The use of HTML has changed very considerably in the interim, and via this CD you get to see all the old protocols. Very heavy dependency on table structures, and the tags are often capitalised, so 'href' and 'p' are typed 'HREF' and 'P'. Some of the keyword stuffing in the meta descriptions rivals the actual acticles for wordcount… Well, almost. And you see lots of obsolete (and always controversial) HTML styling attributes like BGCOLOR. When the featured sites were developed, HTML was still in its infancy, and the ‘standard’ HTML4 was brand new.

But it worked, and the sites on the CD reproduce well not only in the native Windows 98 Internet Explorer, but in current browsers too. Today there are people spending about three days writing and testing JavaScript functions to reliably accomplish things that a simple 1998 HTML table structure could achieve in five minutes. And the old HTML table loaded the page vastly more quickly too.

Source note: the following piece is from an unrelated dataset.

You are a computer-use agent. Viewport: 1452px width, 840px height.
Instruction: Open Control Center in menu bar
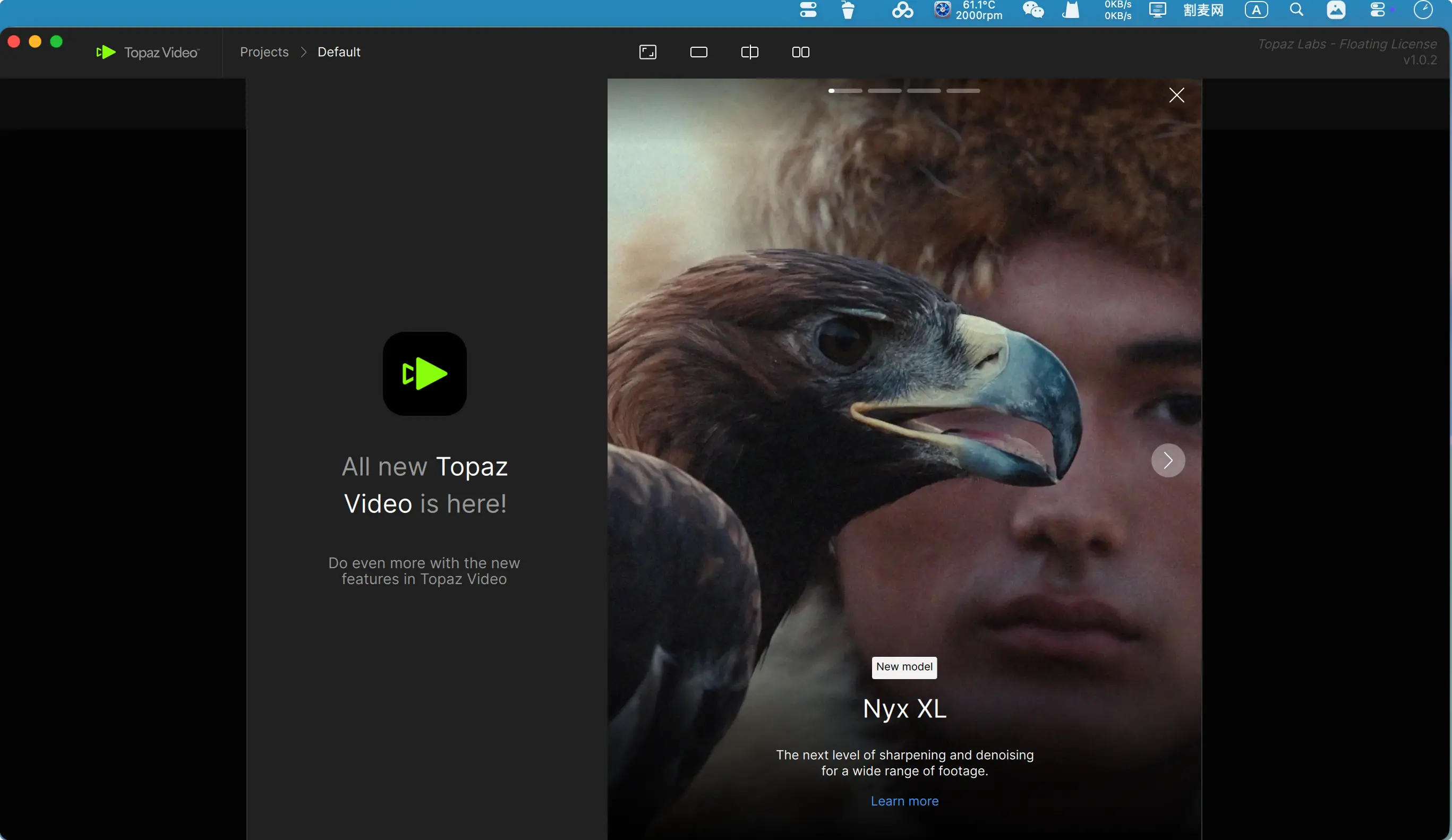pos(1378,10)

Although the cutoff for the site roundup was mid 1998, some of the sites represent the state of play as it was in 1997 or 1996 – or even earlier. So you see plenty of pre-HTML4 webmastery. At the other end of the scale, Bjork’s WebSense was up to the minute and written with Microsoft Frontpage 3. Heavily reliant on Frames, the page code carries the error message:

“This page uses frames, but your browser doesn't support them.”

Some of the other sites look like they were written using Netscape Navigator Gold’s HTML editor, which even today is great for writing and formatting basic blog posts offline.

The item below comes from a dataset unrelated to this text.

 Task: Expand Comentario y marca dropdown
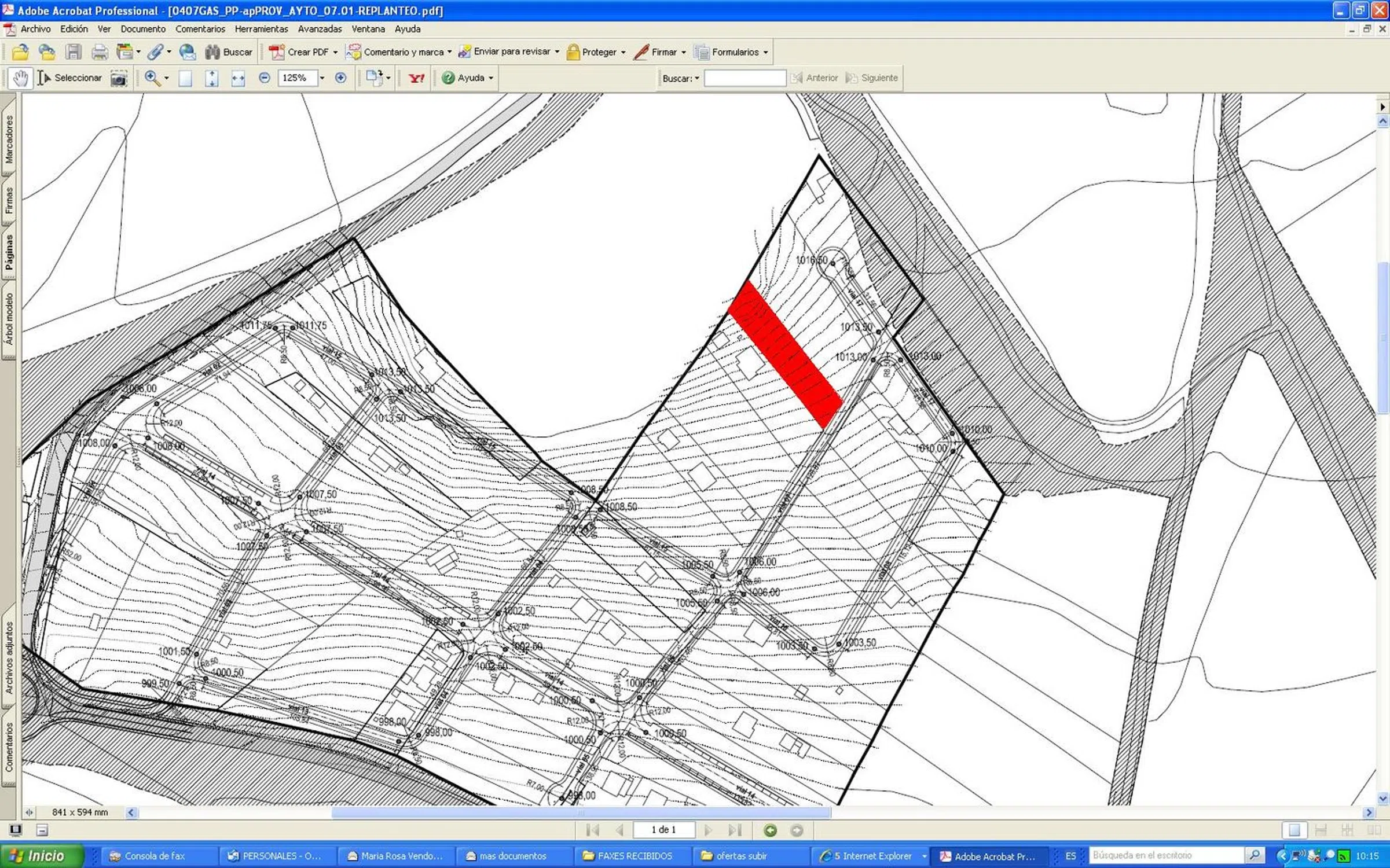tap(449, 52)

Obviously, you can still find some of the websites on Wayback Machine today, but you get errors such as missing images, and the biggest problem of all – the fact you can no longer use Wayback Machine with an original late 1990s browser. Internet on a CD enables you to view the sites with the browsers people were using in the late 1990s. The CD also shows you the original ad banners from networks like the Banner Network and LinkExchange, although the links to ad networks are cut dead and the CD just says it can’t show the page.

One of the most universally interesting aspects of the CD is the range of sites it chose to represent the Internet. While you might have expected a huge corporation to offer up a selection of boringly professional sites, that's not what it did at all. The selection is very diverse, taking a trip through hardcore Star Wars fandom, early photo publishing, irreverent humour, musician and pop star sites, tech coverage of HTML… PB cast a wide net. Indeed, some of the more weird and wack inclusions were quite brave, even including some swearing. One wonders how thoroughly the Packard Bell compilation bods were checking the sites.

But part of the intention, I suspect, was not just to show consumers that there was plenty of entertaining stuff to read or look at on this newfangled Internet thingy, but to show them that creating a web presence was something literally anyone could do. You didn't have to be a star, a media group or a commercial organisation to reach an audience of thousands. By including personal sites that were clearly set up by ordinary individuals, the CD appealed to people's egos. It didn't say so per se, but the subtext was…

"This could be you".

Internet on a CD not only reveals how the collective of tech businesses “sold” the World Wide Web to consumers – it also encapsulates the experience of web-surfing circa 1998 better than anything remaining on the real Internet can. Wayback Machine is a fantastic resource for revisiting the past. But its accuracy of preservation cannot rival a meticulous period compilation which has remained in a completely static environment for over two decades.

The CD does still come up for sale for throwaway prices, and even if you don't want to dissect the HTML, I'd say it's great value as a window into a long lost internet. Very entertaining at times too.